Mathews was a member of the Madison Fire and Police Commission. This interest stemmed from a crime scene investigation during which he was asked to verify a common source for metal fragments found at the scene. In 1938 he began teaching a new course, "Identification of the Criminal by Scientific Methods" (Sociology 165). After retirement, his active research was on the laboratory examination of small arms, and rifling characteristics in hand guns. This research resulted in a two-volume book with many illustrations. An expanded edition was published posthumously. He enjoyed detective work, once thwarting thefts of potable 95% ethyl alcohol from the chemistry labs by creating a new label: "Poison. Contains methyl carbinol."

The chemistry fraternity Alpha Chi Sigma was organized by a group of nine undergraduates, meeting in Mathews' Madison rooming house.
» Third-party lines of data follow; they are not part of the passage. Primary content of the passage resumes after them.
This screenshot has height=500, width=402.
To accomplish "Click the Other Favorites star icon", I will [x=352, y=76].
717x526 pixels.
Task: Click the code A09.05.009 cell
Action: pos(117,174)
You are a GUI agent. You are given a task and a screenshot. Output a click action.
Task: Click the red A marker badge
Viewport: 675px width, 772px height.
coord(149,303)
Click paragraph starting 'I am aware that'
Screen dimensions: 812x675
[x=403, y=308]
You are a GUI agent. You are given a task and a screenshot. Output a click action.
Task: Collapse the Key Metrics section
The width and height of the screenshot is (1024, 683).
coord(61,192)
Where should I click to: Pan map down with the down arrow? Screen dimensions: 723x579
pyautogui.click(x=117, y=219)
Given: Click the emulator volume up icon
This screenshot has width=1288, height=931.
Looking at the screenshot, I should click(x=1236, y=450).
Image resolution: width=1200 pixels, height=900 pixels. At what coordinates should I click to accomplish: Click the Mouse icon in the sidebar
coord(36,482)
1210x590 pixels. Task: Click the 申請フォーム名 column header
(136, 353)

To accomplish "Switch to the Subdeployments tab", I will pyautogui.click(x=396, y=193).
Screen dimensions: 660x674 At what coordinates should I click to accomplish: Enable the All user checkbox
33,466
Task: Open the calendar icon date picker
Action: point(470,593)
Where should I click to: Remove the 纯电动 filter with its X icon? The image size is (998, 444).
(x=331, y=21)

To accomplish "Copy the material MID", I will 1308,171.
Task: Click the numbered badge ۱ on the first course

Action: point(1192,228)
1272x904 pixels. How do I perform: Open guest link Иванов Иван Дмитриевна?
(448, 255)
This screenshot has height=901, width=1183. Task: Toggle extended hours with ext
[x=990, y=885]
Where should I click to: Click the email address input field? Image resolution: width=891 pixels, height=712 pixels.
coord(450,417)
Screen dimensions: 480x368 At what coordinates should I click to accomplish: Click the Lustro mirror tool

He was a senior chemistry major, three others were seniors, and five were juniors. The formal organizational meeting was on December 11, 1902. Mathews was the first President. From 1908 to 1914, Mathews was Grand Master Alchemist. When Mathews was teaching at Case School of Applied Science, he established a chapter there. Other chapters were organized at the University of Minnesota and at Indiana University. With enthusiastic support from Mathews, 47 chapters had been formed by 1918. In 2017, there were 49 active collegiate chapters.

== Personal life ==
Mathews married Ella Gillfillan (B.A. 1907, University of Wisconsin) on June 26, 1909. They had two children: Marian and Jean. Marian married M. H. Withey of Madison. Jean married Charles C. Watson, a collaborator with her father and with John Warren Williams in establishing the colloid chemistry research group at the University of Wisconsin.